Market Outlook  

What Will Tip The Scales ForThe Industry In 2017 - Furniture Executives Weigh In

Reprinted from Furniture Today

The US furniture industry enters 2017 amidst a period of dynamic change. A new administration has entered the White House with new personnel and policies that portend significant changes for the American economy, global trade and the domestic regulatory environment.

At the same time, the makeup of the furniture industry’s consumer audience is undergoing a fundamental realignment and the pace of technological change is accelerating at an unprecedented rate.

What does all this mean for the furniture industry in 2017 and beyond? Furniture Today reached out to executives across the industry to find answers to exactly that question. What we found was an industry ready to make the most of the opportunities presented by a new direction in Washington, but also cognizant of the challenges presented by rapidly evolving technology, changing consumer lifestyles and a resulting shift in purchase habits.

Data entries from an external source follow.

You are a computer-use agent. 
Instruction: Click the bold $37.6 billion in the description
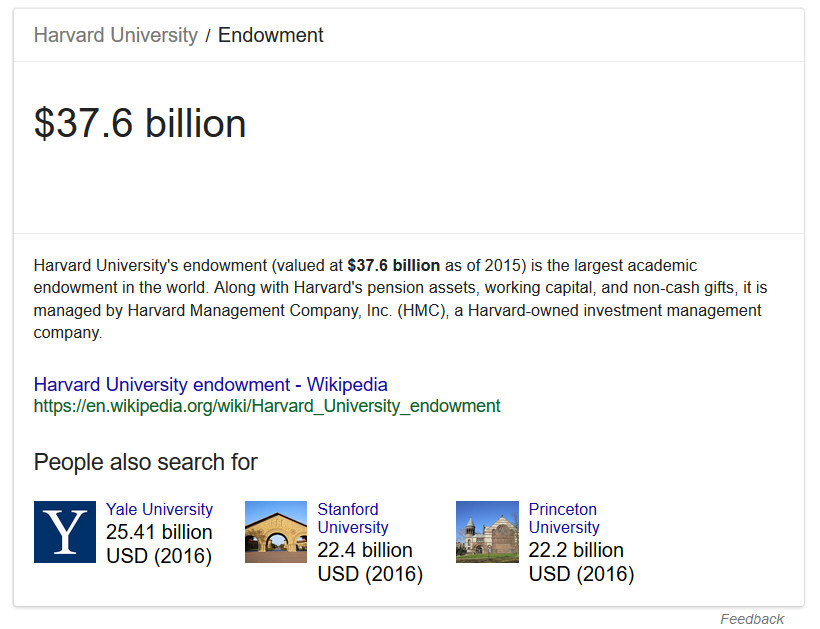(x=393, y=266)
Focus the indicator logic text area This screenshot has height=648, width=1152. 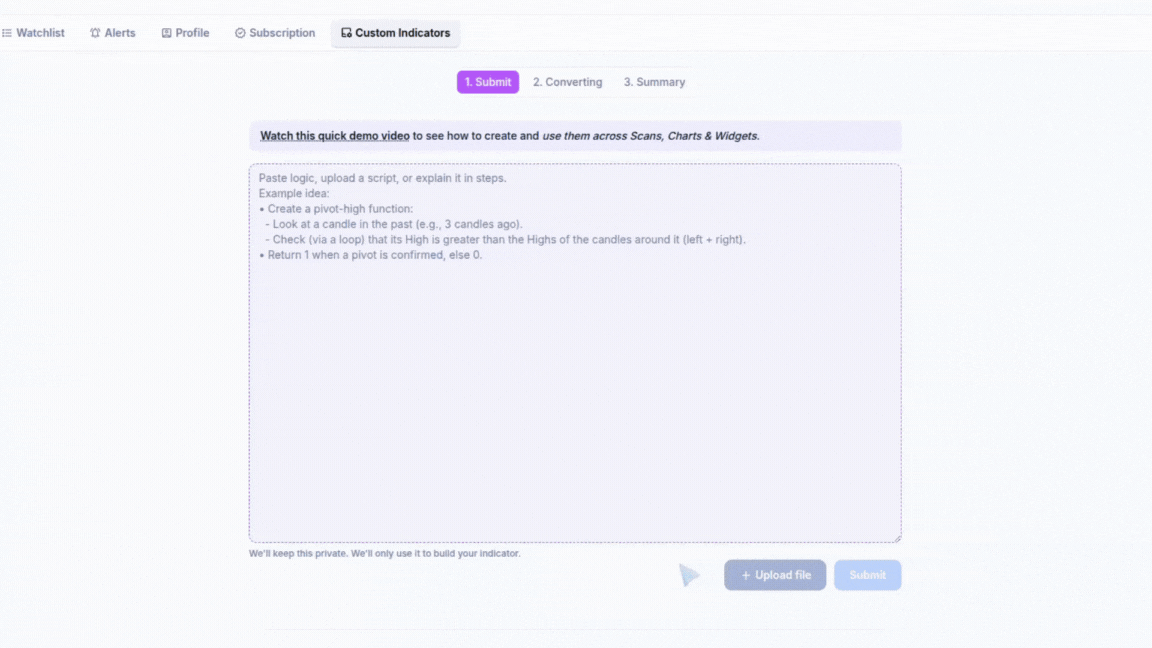[575, 380]
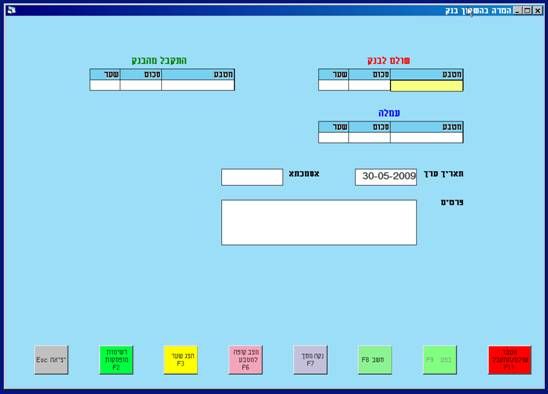This screenshot has height=394, width=548.
Task: Click the amount cell under 'שולם לבנק'
Action: [x=369, y=86]
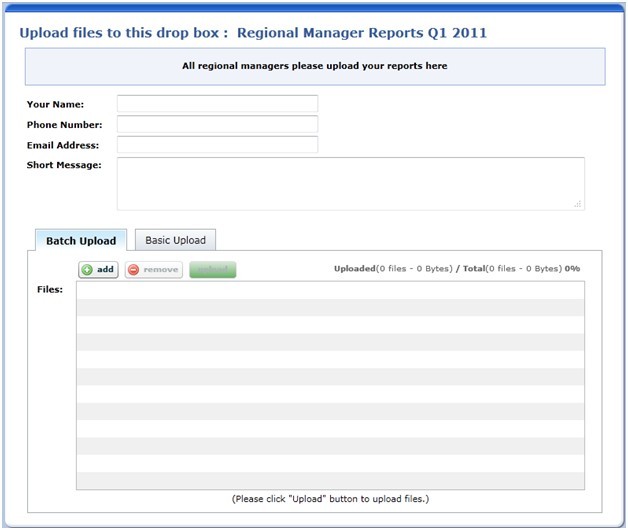Click the green plus add icon
628x530 pixels.
point(87,270)
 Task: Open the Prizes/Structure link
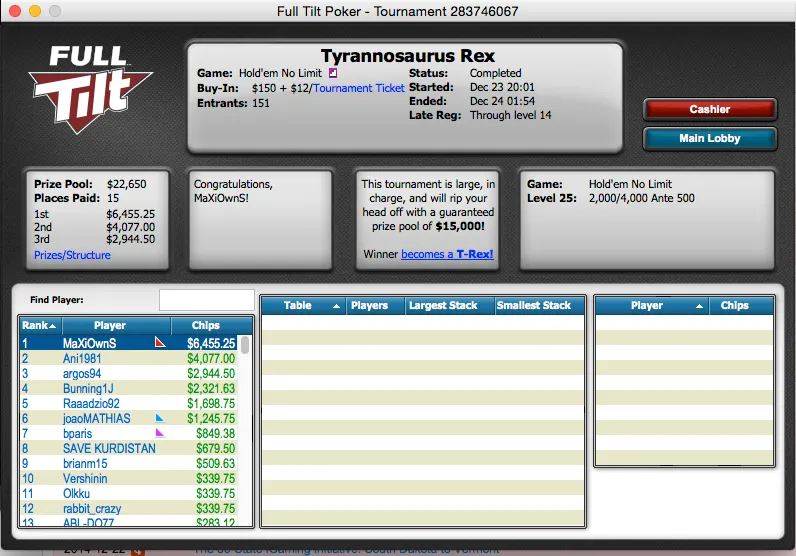pos(72,255)
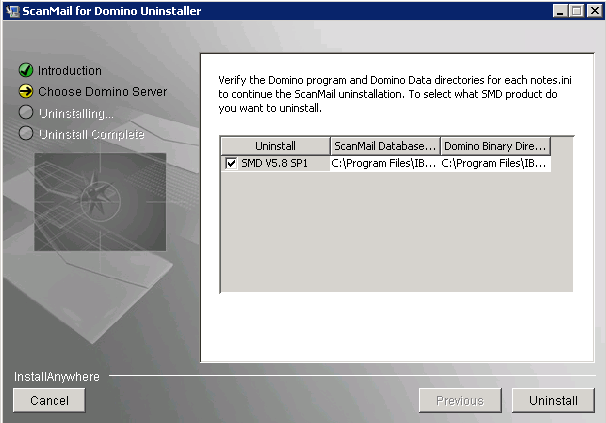Select the Introduction step label

70,71
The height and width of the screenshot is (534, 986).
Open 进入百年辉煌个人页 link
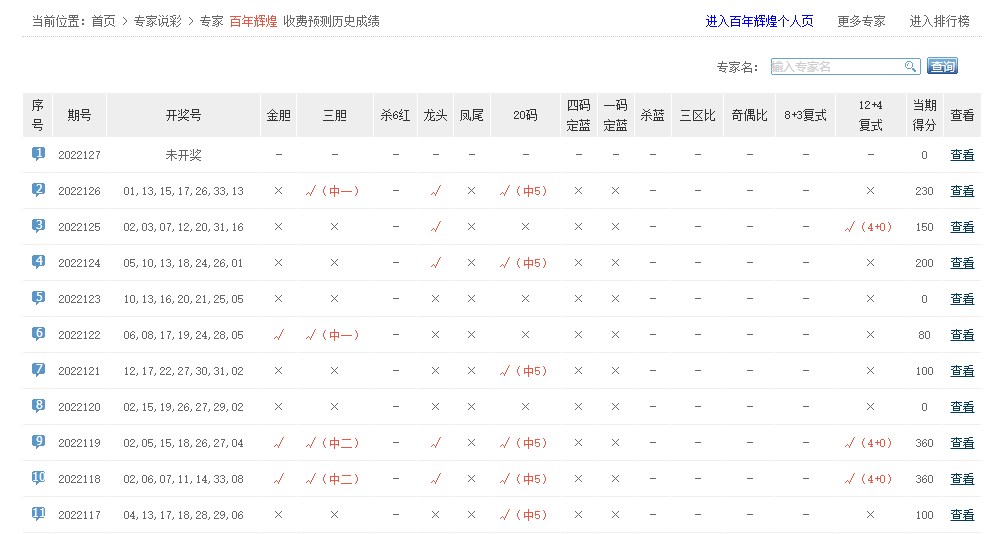pos(759,21)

Participating executives expressed an acute awareness of the challenges that confront the industry in the coming year and beyond, not just domestically, but across an increasingly complex global landscape.


CEO, Ashley Furniture Inds.

“We have a tremendous amount of optimism for 2017. The macroeconomic factors are very strong and the expectation of historically low interest rates, low unemployment, and strong housing should make 2017 an outstanding year. Ashley continues to invest in our people, infrastructure, new products, and our supply chain – which is well positioned to handle significant growth. We have continued to invest in U.S. manufacturing and distribution capacity at a rapid pace.

“As far as the key issues for 2017, it is obvious that traditional furniture brick-and-mortar retailers must continue to evolve. Pure play e-commerce companies are continuing to take market share because they make the process of customer sales easy. Brick-and-mortar furniture retailers must invest in technology while continuing to invest in creating a great in-store shopping experience.

“Regulations are strangling the furniture business, and we are hopeful that president-elect Donald Trump will fulfill his promise to ease regulations on business and also reduce taxes. These changes would have a significant impact on our company and the economy.”


“For the primarily or exclusively brick and mortar retailer, it is about enhancing the customer experience from front to back. Fewer customers visiting fewer stores means we must be ‘on’ at all times at every touch point with our customer. Consistency at a high level has never been more important. The price of disappointing a customer has never been higher. Those retailers that lack focus and a reason for being will suffer. Those on their ‘A’ game, who execute to the ‘nines’ will enjoy a great 2017. We plan on 2017, like 2016, to be a great year for Kittle’s.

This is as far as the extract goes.